> _Text to read_

"""

# DP322 - L4.85 Software Experiences



## samhevener (Feb 23, 2006)

I have been in contact with Jon from dish tech support. The problems cased by L4.84 should be corrected with L4.86. I am in the first group to have 4.86 downloaded. The download was done last night. I will monitor it but the first big change I saw was that new colors have been added to the guide.


----------



## 3HaloODST (Aug 9, 2010)

Yep I have 2 722k's and a 322 my 722k's have been updated 3 times since L484 was released yet the 322 is still on L482. I wonder when my 322 will get the L484 or L486.

Thanks for the update though  .


----------



## samhevener (Feb 23, 2006)

I wish my receiver was still on L 4.82. L 4.84 and L 4.85 (correction from my L 4.86 misprint) are causing problems. Every morning when the receiver is turned on, the entire software has to reload (same as with a power outage) and takes about 6 minutes.


----------



## 3HaloODST (Aug 9, 2010)

Wow... That blows... I guess I should consider myself lucky then...


----------



## 3HaloODST (Aug 9, 2010)

Well my 322 finally got L485, so far no issues at all. It also seems to have fixed the random freezing I had when trying to load channel 100.


----------



## shin_hibiki (Jan 1, 2011)

Sorry for posting in a somewhat old thread, but I found it when searching for info on my recent receiver problems. The question is mainly directed at Sam--I've been having essentially the same problem as you since I was upgraded to L4.85 (about a month ago in my case). The crash/reset doesn't happen every day, but I never know when it might, so I have to turn it on in the morning and leave it on all day just in case. If I don't, timers that are set to run at various times during the day may not launch at all! Did you have any more luck with tech support? Is it worth calling them, since it seems to be a software problem? (I tried switching to a different receiver that I bought at Goodwill for $3, but then I found out that the smart card is keyed to the hardware...)

"""

> _Records provided_

"""

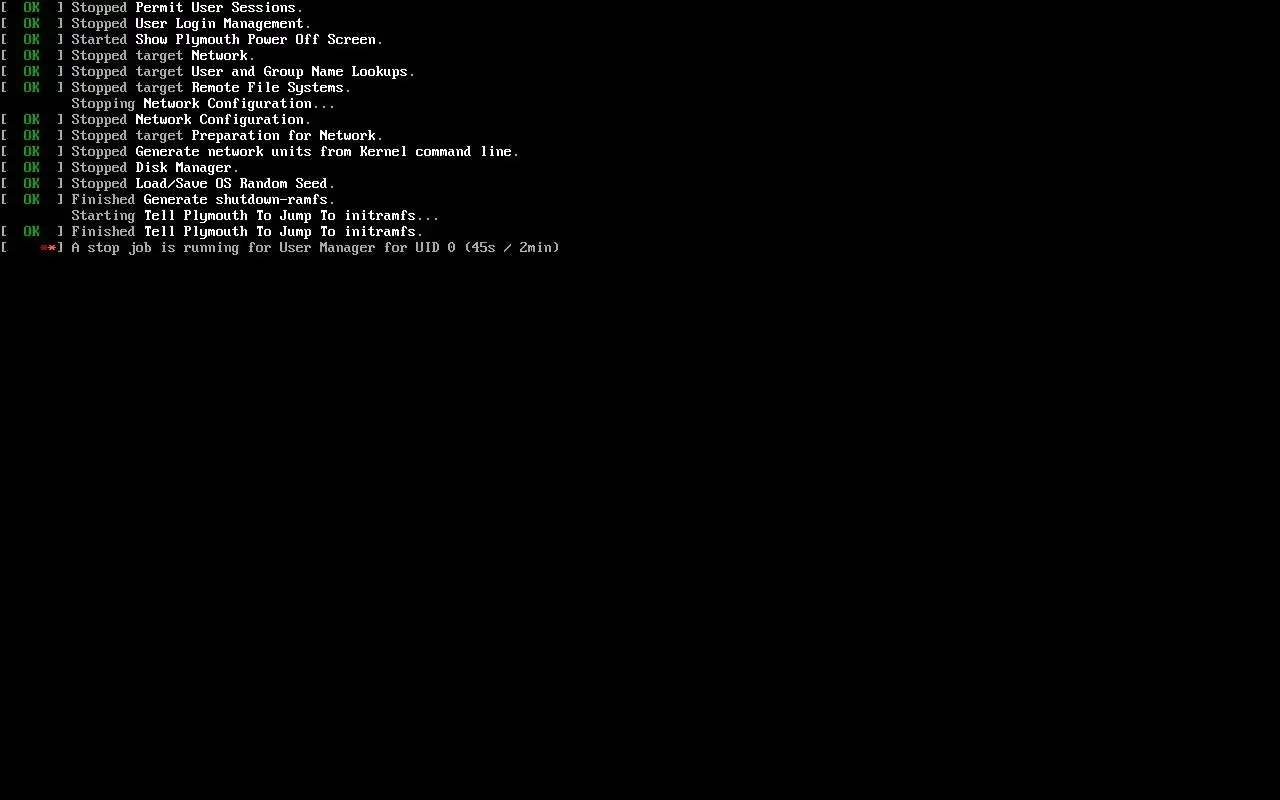Click green OK status beside Permit User Sessions
The image size is (1280, 800).
[x=32, y=8]
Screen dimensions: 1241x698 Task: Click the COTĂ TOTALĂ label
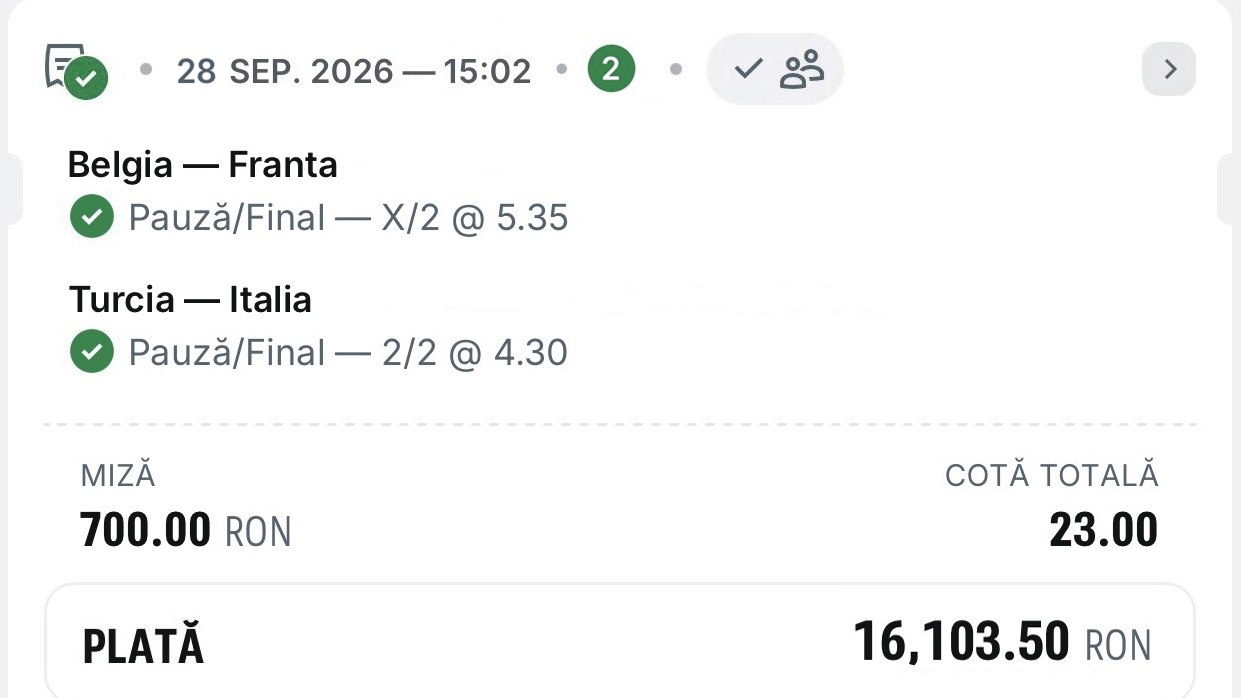1051,476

"""

> _Required tasks_
[1] From the forum thread on DP322 software, quote the passage from "I have been" to "L484 or L486.".
[2] Translate this sentence from the DP322 software thread into Spanish: "Every morning when the receiver is turned on, the entire software has to reload (same as with a power outage) and takes about 6 minutes."
[3] Write what comes next in the forum thread on DP322 receiver software, picking up after its final post.

> _Results in order_
[1]
I have been in contact with Jon from dish tech support. The problems cased by L4.84 should be corrected with L4.86. I am in the first group to have 4.86 downloaded. The download was done last night. I will monitor it but the first big change I saw was that new colors have been added to the guide.


----------



## 3HaloODST (Aug 9, 2010)

Yep I have 2 722k's and a 322 my 722k's have been updated 3 times since L484 was released yet the 322 is still on L482. I wonder when my 322 will get the L484 or L486.

[2] Cada mañana, cuando se enciende el receptor, todo el software tiene que volver a cargarse (igual que con un corte de luz) y tarda unos 6 minutos.

[3]
----------



## shin_hibiki (Jan 1, 2011)

After reading this board and another well-known one, I'm convinced that it's not just me--the latest software on the 322 receiver may fail to download the program guide automatically and sometimes even goes so far as to crash/reset/signal reacquire if you subsequently try to update it manually. I agreed to a receiver swap just to eliminate that as a potential problem, and sure enough, the new one does the same dang thing. Started happening when they pushed L4.85 onto me. Can't imagine how it would be anything other than junk software, unless the L4.85 update somehow managed to fry the switch in ways that check switch can't identify!! How can I get hold of somebody at Dish that actually KNOWS ABOUT THIS or has some level of authority??


----------



## [email protected] Network (Jan 5, 2011)

I'll go ahead and get that sent in to our tech team to research and get it fixed. I do need to fill out a Technical Report which does require information from your acct. If you want to PM me your account # we can get that submitted. Anyone else who is having the problem let me know also


----------



## shin_hibiki (Jan 1, 2011)

TommyF, I just discovered that I can't PM other members until I have 5 board posts, and since I just joined to discuss this issue recently, this is only my third! I'll get back with you ASAP. (Sorry if I came off rough--I'm actually quite satisfied with my Dish service all around.)


----------



## [email protected] Network (Jan 5, 2011)

No worries, I can't PM back yet (Workin hard!) but I submitted a technical report. They'll look at it and get it fixed asap. If anyone else is having the problem please let us know, the more reports the better!


----------



## samhevener (Feb 23, 2006)

shin_hibiki said:


> Sorry for posting in a somewhat old thread, but I found it when searching for info on my recent receiver problems. The question is mainly directed at Sam--I've been having essentially the same problem as you since I was upgraded to L4.85 (about a month ago in my case). The crash/reset doesn't happen every day, but I never know when it might, so I have to turn it on in the morning and leave it on all day just in case. If I don't, timers that are set to run at various times during the day may not launch at all! Did you have any more luck with tech support? Is it worth calling them, since it seems to be a software problem? (I tried switching to a different receiver that I bought at Goodwill for $3, but then I found out that the smart card is keyed to the hardware...)


The complete reloading is at random times when turning on the 722, sometimes in the morning, somethimes afternoon. I now leave the 722 on all day once the system is loaded. My inlaws live in PA and they are having the same type of problem with their 722 since the L4.85 software was loaded. My father -in-law is about to throw the 722 out the window. So far no new software downloaded. Tech support knows of the problem, perhaps more 722 users should call.


----------



## shin_hibiki (Jan 1, 2011)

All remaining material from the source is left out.